> Excerpted text:
•••

Every month, republicEn asks 3 Questions for the EcoRight to learn more about our community.
Does 🍃 natural security = national security?

In this interview, Andrew Zolli, Chief Impact Officer at Planet, a space and AI organization, says that our interconnected world faces unprecedented stresses on nature and that these stresses have profound implications for our daily lives, including issues related to climate change, natural disasters and their impact on national and global security.

Look at the Global risks map below. Start with the green dots on the right and follow their interconnected paths.

Mary Anna Mancuso, republicEn spokesperson, and EcoRight Leadership Council member, recently published this compelling piece on global water scarcity, global security, and climate change in The Hill.
Once again, I’ll ask, does 🍃 natural security = national security? We reached out to the EcoRight community to find out.

Here is what we found:

Q1. To what extent do you agree with the statement, “All of the human economy, all of human society, and therefore all of human safety is nestled within nature”? 65% completely agree, 18% somewhat agree, 9% neutral, 5% somewhat disagree, 3% completely disagree.

•••

> Records:

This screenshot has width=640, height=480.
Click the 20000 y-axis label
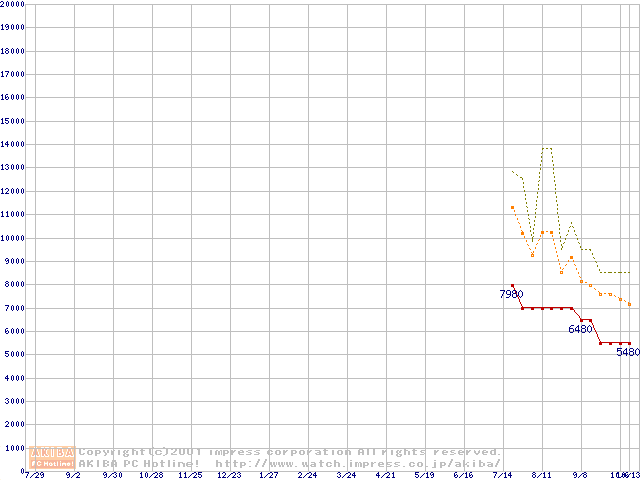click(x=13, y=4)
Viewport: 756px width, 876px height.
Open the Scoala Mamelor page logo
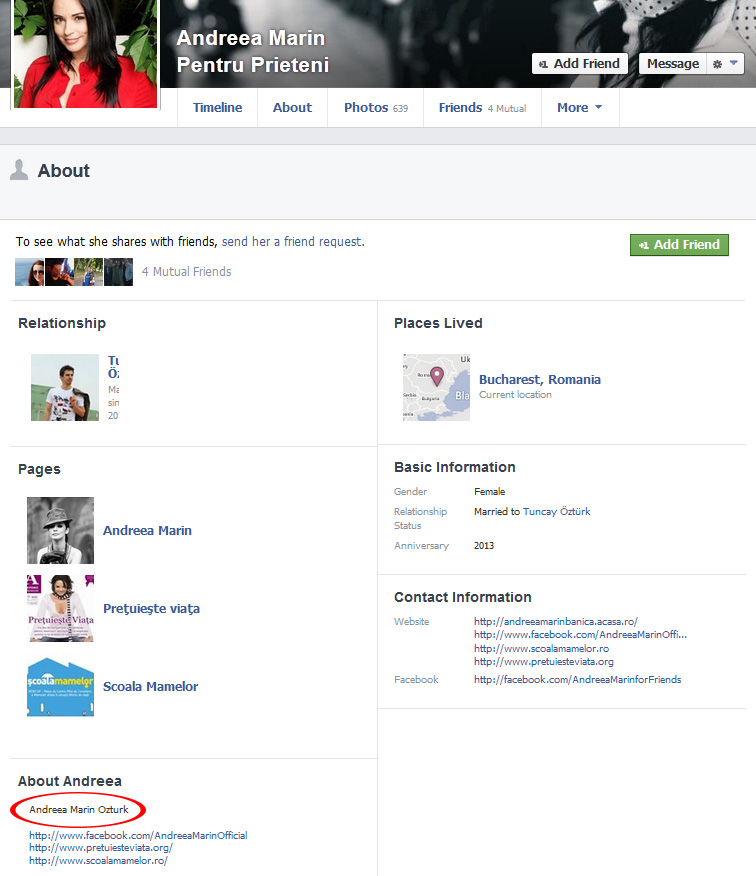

•••

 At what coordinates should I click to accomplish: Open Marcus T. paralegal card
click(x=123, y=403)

•••

Summarize the text on natural security and national security in two sentences.

Each month republicEn asks the EcoRight community three questions, and this edition asks whether natural security equals national security, citing an interview in which Andrew Zolli of Planet says unprecedented stresses on nature have profound implications for daily life, including climate change, natural disasters and national and global security. Asked whether all of the human economy, society and safety is nestled within nature, 65% completely agreed, 18% somewhat agreed, 9% were neutral, 5% somewhat disagreed and 3% completely disagreed.